Insect swarms can generate as much static electricity as a storm cloud
Insects have been known to sense and tap into electric fields, but new research shows that swarms can actually produce atmospheric electric charges. By measuring the extent of this influence, the scientists found that large swarms could produce as much charge as a storm cloud.
Bees have a more intimate relationship with electricity than you might expect. They sense changes in electric fields to navigate to flowers. Static charges play a role in helping pollen stick to them. And they can gain an electric charge as they fly through the air. But what influence bees may have on the atmospheric electric charge hadn’t been investigated.
“We always looked at how physics influenced biology, but at some point, we realized that biology might also be influencing physics,” said Ellard Hunting, first author of the new study. “We’re interested in how different organisms use the static electric fields that are virtually everywhere in the environment.”

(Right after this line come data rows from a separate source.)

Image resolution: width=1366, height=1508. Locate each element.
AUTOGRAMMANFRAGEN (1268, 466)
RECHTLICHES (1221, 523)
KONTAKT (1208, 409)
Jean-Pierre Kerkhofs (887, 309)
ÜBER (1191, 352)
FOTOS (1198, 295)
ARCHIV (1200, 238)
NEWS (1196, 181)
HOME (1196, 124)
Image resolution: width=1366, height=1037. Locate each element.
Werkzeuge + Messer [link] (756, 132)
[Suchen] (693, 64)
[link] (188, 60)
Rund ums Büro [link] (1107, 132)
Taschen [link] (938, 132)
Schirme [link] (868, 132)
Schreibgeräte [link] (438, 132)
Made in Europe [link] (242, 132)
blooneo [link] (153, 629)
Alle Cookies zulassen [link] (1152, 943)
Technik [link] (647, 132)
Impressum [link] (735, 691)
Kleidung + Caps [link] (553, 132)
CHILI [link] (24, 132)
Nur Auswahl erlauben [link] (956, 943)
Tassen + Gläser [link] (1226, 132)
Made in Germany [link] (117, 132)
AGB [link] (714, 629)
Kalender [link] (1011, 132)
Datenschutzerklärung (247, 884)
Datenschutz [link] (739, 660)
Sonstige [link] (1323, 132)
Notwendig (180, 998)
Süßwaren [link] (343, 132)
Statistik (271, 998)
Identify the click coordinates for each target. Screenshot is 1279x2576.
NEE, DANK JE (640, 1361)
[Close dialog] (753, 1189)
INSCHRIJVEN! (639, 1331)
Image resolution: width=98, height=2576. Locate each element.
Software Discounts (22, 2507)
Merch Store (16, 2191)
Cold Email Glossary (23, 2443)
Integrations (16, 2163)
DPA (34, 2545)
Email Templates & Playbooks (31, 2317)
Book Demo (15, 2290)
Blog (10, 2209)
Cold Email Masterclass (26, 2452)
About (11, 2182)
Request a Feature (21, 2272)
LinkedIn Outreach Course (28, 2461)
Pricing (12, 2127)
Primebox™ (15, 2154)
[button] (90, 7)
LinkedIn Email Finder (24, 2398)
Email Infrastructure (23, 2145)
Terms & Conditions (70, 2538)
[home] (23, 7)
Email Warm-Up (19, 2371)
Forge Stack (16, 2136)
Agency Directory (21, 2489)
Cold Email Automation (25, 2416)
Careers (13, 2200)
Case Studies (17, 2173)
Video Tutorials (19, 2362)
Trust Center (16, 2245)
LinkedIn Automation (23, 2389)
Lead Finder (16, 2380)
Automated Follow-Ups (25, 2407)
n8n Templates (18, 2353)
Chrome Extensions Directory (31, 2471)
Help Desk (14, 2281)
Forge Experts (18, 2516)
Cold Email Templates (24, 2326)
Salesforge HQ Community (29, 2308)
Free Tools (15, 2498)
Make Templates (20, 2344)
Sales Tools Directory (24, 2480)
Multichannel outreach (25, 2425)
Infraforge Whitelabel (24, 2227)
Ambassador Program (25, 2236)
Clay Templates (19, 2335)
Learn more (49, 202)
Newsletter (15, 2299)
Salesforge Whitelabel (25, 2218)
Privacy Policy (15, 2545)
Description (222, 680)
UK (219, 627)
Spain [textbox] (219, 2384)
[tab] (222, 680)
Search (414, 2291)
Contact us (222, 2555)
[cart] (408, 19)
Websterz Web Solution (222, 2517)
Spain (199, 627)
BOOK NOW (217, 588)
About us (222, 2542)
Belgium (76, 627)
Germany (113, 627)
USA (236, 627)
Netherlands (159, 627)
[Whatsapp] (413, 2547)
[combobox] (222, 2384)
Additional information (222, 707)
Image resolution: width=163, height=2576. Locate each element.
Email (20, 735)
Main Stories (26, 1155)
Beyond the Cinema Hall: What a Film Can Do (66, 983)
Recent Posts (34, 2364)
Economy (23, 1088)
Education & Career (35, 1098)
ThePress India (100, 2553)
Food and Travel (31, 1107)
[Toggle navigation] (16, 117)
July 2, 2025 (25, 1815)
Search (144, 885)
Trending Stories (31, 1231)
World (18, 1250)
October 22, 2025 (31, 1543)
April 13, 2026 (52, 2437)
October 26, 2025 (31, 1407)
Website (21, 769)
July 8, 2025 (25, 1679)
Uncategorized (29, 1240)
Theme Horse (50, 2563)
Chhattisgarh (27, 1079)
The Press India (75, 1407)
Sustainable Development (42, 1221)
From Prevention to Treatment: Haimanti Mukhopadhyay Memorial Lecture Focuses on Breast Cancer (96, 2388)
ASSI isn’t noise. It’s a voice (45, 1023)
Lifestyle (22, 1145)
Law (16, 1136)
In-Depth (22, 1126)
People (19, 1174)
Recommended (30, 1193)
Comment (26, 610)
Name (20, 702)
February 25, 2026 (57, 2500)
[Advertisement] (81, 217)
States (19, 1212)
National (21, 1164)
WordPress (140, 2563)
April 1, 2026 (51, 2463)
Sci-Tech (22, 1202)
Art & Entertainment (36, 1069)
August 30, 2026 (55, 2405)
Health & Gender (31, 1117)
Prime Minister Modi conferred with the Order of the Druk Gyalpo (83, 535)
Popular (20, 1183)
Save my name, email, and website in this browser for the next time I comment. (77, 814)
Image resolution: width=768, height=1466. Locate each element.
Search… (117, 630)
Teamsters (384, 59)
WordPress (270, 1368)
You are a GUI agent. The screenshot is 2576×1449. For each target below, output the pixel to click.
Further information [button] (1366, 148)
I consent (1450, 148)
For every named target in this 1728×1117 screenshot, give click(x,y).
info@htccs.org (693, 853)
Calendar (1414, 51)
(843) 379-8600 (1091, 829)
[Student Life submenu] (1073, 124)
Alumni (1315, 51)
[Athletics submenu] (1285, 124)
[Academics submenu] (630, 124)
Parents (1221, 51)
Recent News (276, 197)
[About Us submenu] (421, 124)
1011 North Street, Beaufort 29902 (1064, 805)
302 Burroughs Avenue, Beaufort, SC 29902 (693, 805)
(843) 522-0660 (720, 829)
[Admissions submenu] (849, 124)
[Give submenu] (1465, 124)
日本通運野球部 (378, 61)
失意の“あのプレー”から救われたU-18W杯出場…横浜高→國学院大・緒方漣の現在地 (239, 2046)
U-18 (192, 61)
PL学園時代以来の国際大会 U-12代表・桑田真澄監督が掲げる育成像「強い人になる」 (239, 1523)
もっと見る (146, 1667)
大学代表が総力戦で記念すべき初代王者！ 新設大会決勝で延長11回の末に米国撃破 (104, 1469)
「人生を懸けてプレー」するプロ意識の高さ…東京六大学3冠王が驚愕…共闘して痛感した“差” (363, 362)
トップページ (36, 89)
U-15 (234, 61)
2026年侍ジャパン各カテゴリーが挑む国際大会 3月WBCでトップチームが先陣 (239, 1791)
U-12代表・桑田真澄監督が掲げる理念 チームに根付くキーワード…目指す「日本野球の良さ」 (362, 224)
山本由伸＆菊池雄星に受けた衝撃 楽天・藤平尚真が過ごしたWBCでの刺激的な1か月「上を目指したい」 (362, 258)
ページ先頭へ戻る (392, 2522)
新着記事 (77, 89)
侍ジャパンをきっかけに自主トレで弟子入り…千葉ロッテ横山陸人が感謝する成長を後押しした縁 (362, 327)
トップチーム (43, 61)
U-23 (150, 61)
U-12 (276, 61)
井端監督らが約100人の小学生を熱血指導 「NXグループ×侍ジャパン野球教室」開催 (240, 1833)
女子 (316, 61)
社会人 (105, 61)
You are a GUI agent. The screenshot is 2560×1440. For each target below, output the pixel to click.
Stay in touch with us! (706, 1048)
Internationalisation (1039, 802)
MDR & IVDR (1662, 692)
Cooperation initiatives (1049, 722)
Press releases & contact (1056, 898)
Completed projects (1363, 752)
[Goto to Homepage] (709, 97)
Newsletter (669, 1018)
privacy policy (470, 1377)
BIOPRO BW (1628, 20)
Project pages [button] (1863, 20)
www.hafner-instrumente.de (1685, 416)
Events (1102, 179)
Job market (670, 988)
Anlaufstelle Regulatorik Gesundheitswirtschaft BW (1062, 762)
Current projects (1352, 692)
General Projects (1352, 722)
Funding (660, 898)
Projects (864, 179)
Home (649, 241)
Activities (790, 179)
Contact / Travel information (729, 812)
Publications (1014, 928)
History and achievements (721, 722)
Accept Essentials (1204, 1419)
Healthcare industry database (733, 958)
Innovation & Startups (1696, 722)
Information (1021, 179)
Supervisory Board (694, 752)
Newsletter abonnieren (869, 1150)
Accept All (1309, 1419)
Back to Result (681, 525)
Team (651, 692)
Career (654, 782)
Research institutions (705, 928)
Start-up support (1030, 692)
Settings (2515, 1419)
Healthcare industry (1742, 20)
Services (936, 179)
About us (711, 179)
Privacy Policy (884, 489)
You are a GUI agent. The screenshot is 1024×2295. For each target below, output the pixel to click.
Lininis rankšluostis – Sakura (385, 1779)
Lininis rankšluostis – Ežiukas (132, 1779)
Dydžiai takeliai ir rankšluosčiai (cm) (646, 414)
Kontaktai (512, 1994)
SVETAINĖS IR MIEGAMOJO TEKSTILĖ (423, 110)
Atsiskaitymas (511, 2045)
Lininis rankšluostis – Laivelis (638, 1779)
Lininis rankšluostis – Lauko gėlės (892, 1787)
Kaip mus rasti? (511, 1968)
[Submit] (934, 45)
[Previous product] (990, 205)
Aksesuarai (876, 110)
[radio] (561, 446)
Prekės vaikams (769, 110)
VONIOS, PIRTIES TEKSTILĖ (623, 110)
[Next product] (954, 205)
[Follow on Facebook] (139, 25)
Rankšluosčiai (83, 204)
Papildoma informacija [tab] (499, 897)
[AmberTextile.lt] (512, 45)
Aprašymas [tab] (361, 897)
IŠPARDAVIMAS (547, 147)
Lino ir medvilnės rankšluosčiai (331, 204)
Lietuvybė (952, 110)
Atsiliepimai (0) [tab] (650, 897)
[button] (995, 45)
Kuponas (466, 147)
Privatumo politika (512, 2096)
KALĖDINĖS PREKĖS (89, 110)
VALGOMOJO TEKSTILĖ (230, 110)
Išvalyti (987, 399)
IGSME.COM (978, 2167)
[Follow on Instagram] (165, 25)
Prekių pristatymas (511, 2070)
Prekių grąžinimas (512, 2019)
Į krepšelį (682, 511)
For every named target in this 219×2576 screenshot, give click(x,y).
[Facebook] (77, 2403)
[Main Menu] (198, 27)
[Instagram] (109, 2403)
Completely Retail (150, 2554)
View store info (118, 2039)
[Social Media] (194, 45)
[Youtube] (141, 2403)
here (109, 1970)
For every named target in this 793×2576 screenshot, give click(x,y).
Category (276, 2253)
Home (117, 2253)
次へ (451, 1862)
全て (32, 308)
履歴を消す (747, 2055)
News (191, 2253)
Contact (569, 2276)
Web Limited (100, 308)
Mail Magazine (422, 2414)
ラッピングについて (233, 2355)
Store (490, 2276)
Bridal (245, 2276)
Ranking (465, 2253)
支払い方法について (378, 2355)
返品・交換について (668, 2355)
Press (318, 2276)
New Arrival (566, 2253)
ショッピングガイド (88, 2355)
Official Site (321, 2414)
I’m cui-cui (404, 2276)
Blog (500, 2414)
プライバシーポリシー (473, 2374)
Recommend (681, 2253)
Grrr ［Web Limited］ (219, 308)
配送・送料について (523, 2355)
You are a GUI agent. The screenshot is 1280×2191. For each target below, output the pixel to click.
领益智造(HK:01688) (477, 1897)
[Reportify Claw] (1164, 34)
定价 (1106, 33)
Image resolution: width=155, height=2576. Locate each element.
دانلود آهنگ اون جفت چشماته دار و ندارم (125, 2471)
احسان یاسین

So, researchers at the University of Bristol and University of Reading measured the electric fields near swarming honeybees. The team placed an electric field monitor near research hives and measured changes when swarming behavior began. And sure enough, swarming honeybees raised the atmospheric electricity by between 100 and 1,000 volts per meter, depending on the density of the insects within the swarm.
From this starting point, the team then developed a model that could extrapolate the influence of other swarming insects on the atmospheric electric charge. Locusts were found to have the most substantial impact, because they can swarm at incredible, “biblical” scales. The researchers measured their charge, and combined it with records of their densities while swarming, and found that they can produce similar atmospheric electric charges as a storm cloud.
The team says that the influence of swarming insects on the atmospheric electric field is a factor that’s currently overlooked in climate and weather models. It also suggests that other organisms, like birds and microbes, might have similar effects.
The research was published in the journal iScience.